This year, each installment of the Galim newsletter will feature one individual whose work and activism significantly impact the Jews of Color field and, perhaps, inspire others to do the same. These features will also show how programs and supports within the Jewish organizational ecosystem helped to enable the individual to have the impact they do today. The JoCI is extremely excited to begin the new year by featuring Yoshi Silverstein, whose rich experiences in the Jewish communal ecosystem have helped him become an effective and thoughtful leader.
Silverstein founded Mitsui Collective, a community-based organization which helps people to fully embody their values through whole-body Jewish learning and practice, with a particular focus on somatic approaches to building antiracist communities and culture. Joyful movement, breathwork, music, and nature connection are just some of the tools Mitsui Collective employs in its workshops and engagements. By establishing a mind-body-soul connection in the struggle against institutional racism, Silverstein and Mitsui Collective represent an exciting new methodology in the fight against racism, and in the JoC field at large.
Growing up, Silverstein knew that in order to make an impact in the Jewish institutional ecosystem he, in large part, had to make his own way through it. His mother is Chinese, and a Jew by Choice, and his father grew up Eastern European Ashkenazi, but hadn’t really participated in Jewish life beyond his bar mitzvah. “As a kid and then teenager, there wasn’t as much Jewish knowledge or cultural immersion [in my family] as others with deeper roots” Silverstein explained. “While my parents were committed to raising a Jewish family, we didn’t have the sort of institutional knowledge or memory that other more established families and communities may have.
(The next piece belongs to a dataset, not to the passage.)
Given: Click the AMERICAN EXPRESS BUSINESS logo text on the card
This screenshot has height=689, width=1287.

I’ve been lucky to find all these different fellowships and learning opportunities, but by and large, I’ve had to figure all that out on my own.”
An early experience that made him a lifelong champion of Jewish communal education took place in the Hebrew school program at Silverstein’s childhood synagogue in Spokane, WA — where, he emphasizes, his parents are now both pillars of the community; his father is current Temple president, and his mother has served two separate terms as well. With the encouragement of his Rabbi and Hebrew school teacher, Silverstein discovered his innate skill and fascination with Jewish liturgy and learning. Silverstein then further deepened both his learning and leadership through a range of cohort-based programs in the Jewish community, such as a high school leadership seminar with USY (United Synagogue Youth), and the Cornerstone Fellowship with Foundation for Jewish Camp.
“There’s something extremely powerful about peer-to-peer cohort-based learning, which really shapes and frames the learning in a unique way” said Silverstein. “I think that’s a metaphor for all Judaism. And that’s part of our core pedagogy at Mitsui Collective — to learn in chevruta, in deep relationship with other people. Sometimes that’s with text. Sometimes it’s with a tennis ball, or a staff, or in nature. There’s something deeply Jewish about being in a community of practice, which is really what cohort-based learning is all about.”
Silverstein believes he is not alone as a Jew of Color in having to forge one’s own path through Jewish institutions. It wasn’t until he joined an all-JoC cohort of Bend the Arc’s Selah Leadership Program that the powerful potential of building solidarity and belonging with other Jews of Color became clear to him. “I hadn’t realized that in all these other Jewish spaces, I hadn’t been able to bring my full self. All these ways of being Jewish that I had seen [until then] were very subtly missing something, and I didn’t even realize it… Selah helped me bring together all these aspects of my identity and experience that I thought had nothing to do with being Jewish.” He recalled a profound memory of performing a martial arts kata during a talent show in front of his JoC co-fellows. “Looking back, there is actually a clear line between Selah and the work I do at Mitsui Collective, which is all about bringing together embodied learning and somatic experience into Jewish leadership and community building.”
“The power of fully embodying JoC experience is made possible only when JoC are able to congregate and learn from one another’s experiences,” said Silverstein. This means that we must continue to forge a future where all racialized identities can fully embody their Jewishness—to achieve a state of radical belonging where being JoC is “part of how you move and exist in the world… something you don’t even have to think about, because it is so deeply a part of what you are.”
This is by no means a straightforward task. In his time as a Jewish leader, Silverstein’s position in the landscape has revealed to him the complex internal dynamics that arise in JoC spaces, especially as increasing attention is paid to the lack of diversity in the Jewish communal ecosystem. Simultaneously, exciting partnerships and communities are formed as JoC connect with and learn from one another. Silverstein compares this uniquely JoC path of self-discovery leading into community building to the experience of practicing music first alone, and then with a group. “At first, you’re just practicing something in isolation,” he said. “Maybe just a simple chord progression. But then suddenly, you’re playing some music together. And you find these moments of incredible synergy where it all comes together. And you’re like, look at that. I just did it. It was in my fingers. It was in my body and I didn’t have to think about it, it was just there.”